*** The input Section Begins ***
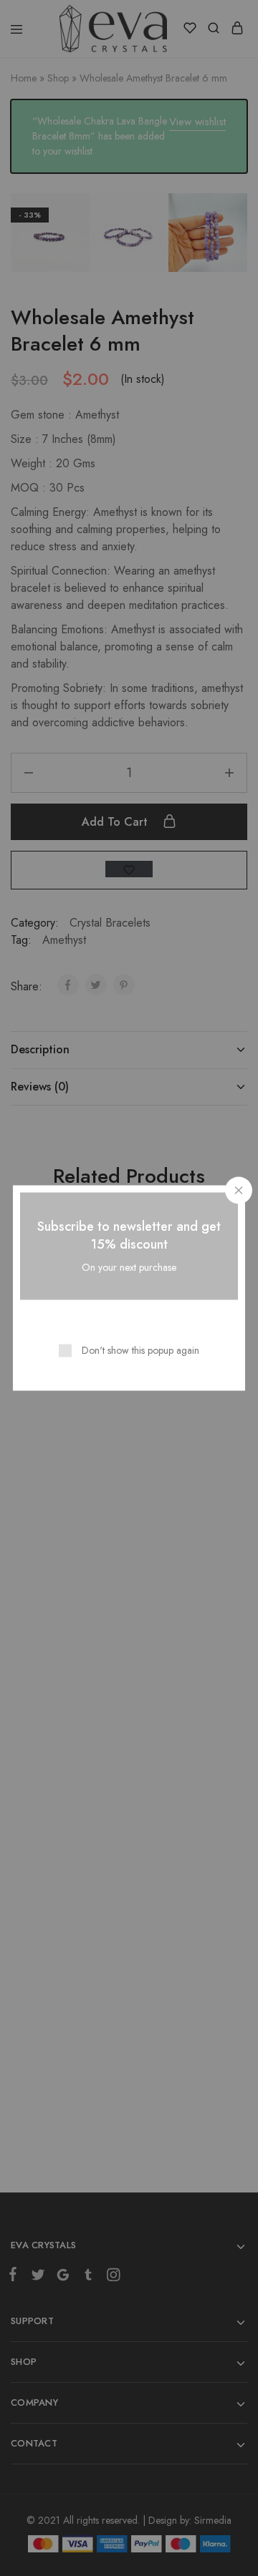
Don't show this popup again (140, 1350)
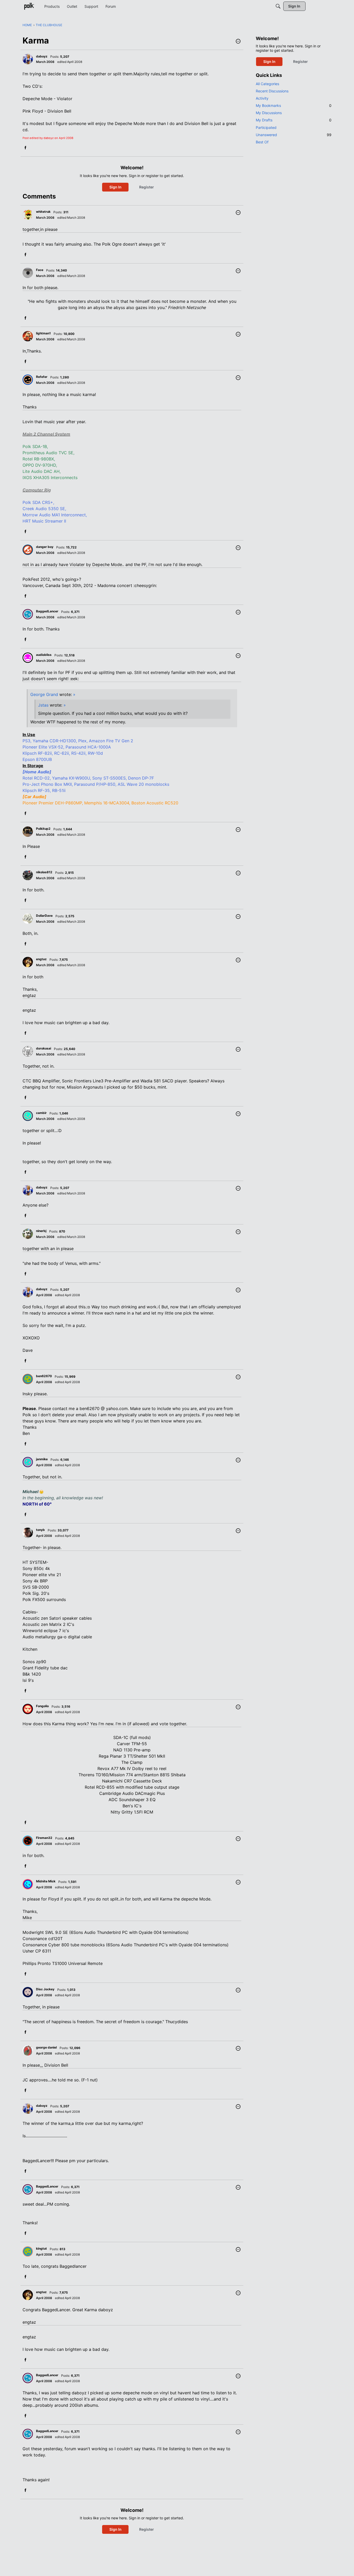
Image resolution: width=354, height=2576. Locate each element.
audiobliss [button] (44, 655)
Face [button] (39, 270)
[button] (238, 41)
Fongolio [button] (42, 1706)
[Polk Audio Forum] (29, 6)
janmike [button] (42, 1459)
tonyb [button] (40, 1530)
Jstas (43, 705)
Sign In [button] (115, 187)
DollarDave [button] (44, 916)
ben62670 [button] (44, 1376)
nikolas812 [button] (44, 872)
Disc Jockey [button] (45, 1989)
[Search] (278, 6)
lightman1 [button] (43, 333)
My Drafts (293, 120)
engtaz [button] (41, 959)
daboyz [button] (41, 56)
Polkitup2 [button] (43, 829)
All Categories (267, 84)
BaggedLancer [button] (47, 611)
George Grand (44, 694)
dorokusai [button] (43, 1048)
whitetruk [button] (43, 212)
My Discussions (269, 113)
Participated (266, 127)
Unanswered (293, 135)
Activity (262, 98)
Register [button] (146, 187)
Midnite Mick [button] (45, 1881)
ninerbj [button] (41, 1231)
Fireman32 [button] (44, 1838)
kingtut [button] (41, 2248)
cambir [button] (41, 1113)
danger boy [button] (44, 547)
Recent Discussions (272, 91)
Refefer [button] (41, 377)
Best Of (262, 142)
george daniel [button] (46, 2047)
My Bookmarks (293, 105)
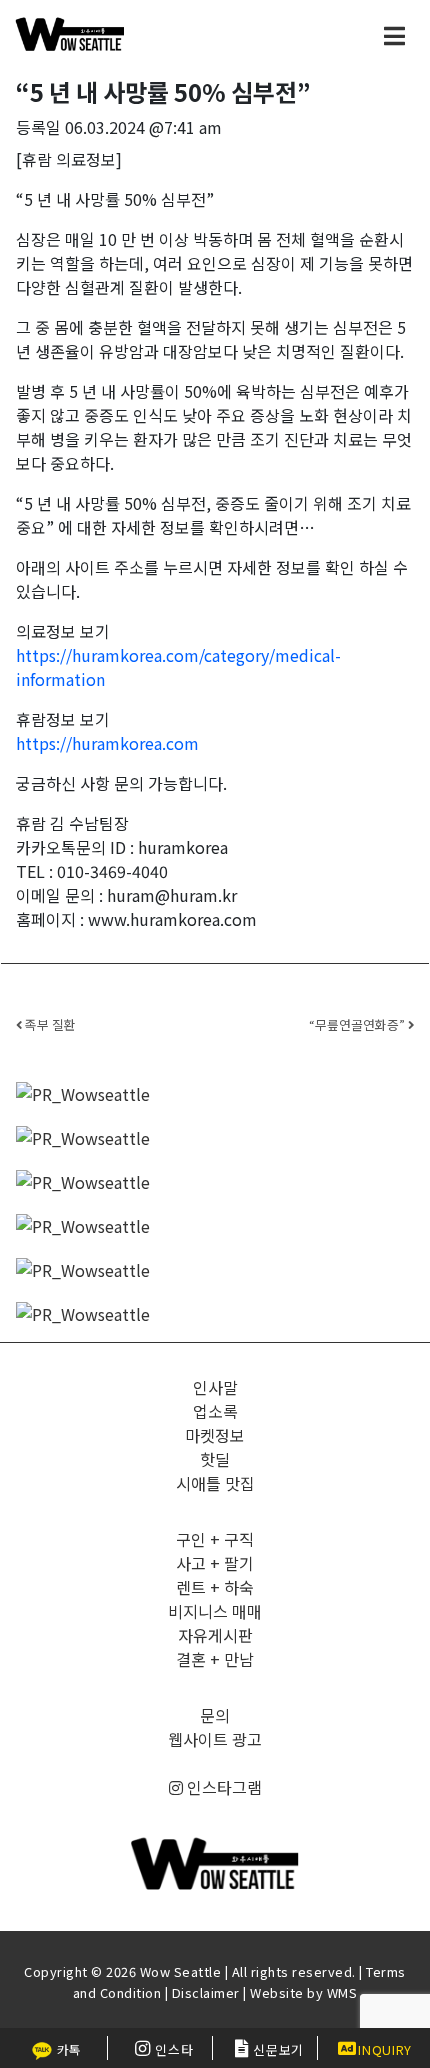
*** The input Section Ends ***
Please retype the data exactly as it appears, but without any of its pictures.

Don't show this popup again (140, 1350)
Image resolution: width=354, height=2576. Locate each element.
audiobliss [button] (44, 655)
Face [button] (39, 270)
[button] (238, 41)
Fongolio [button] (42, 1706)
[Polk Audio Forum] (29, 6)
janmike [button] (42, 1459)
tonyb [button] (40, 1530)
Jstas (43, 705)
Sign In [button] (115, 187)
DollarDave [button] (44, 916)
ben62670 [button] (44, 1376)
nikolas812 [button] (44, 872)
Disc Jockey [button] (45, 1989)
[Search] (278, 6)
lightman1 [button] (43, 333)
My Drafts (293, 120)
engtaz [button] (41, 959)
daboyz [button] (41, 56)
Polkitup2 [button] (43, 829)
All Categories (267, 84)
BaggedLancer [button] (47, 611)
George Grand (44, 694)
dorokusai [button] (43, 1048)
whitetruk [button] (43, 212)
My Discussions (269, 113)
Participated (266, 127)
Unanswered (293, 135)
Activity (262, 98)
Register [button] (146, 187)
Midnite Mick [button] (45, 1881)
ninerbj [button] (41, 1231)
Fireman32 [button] (44, 1838)
kingtut [button] (41, 2248)
cambir [button] (41, 1113)
danger boy [button] (44, 547)
Recent Discussions (272, 91)
Refefer [button] (41, 377)
Best Of (262, 142)
george daniel [button] (46, 2047)
My Bookmarks (293, 105)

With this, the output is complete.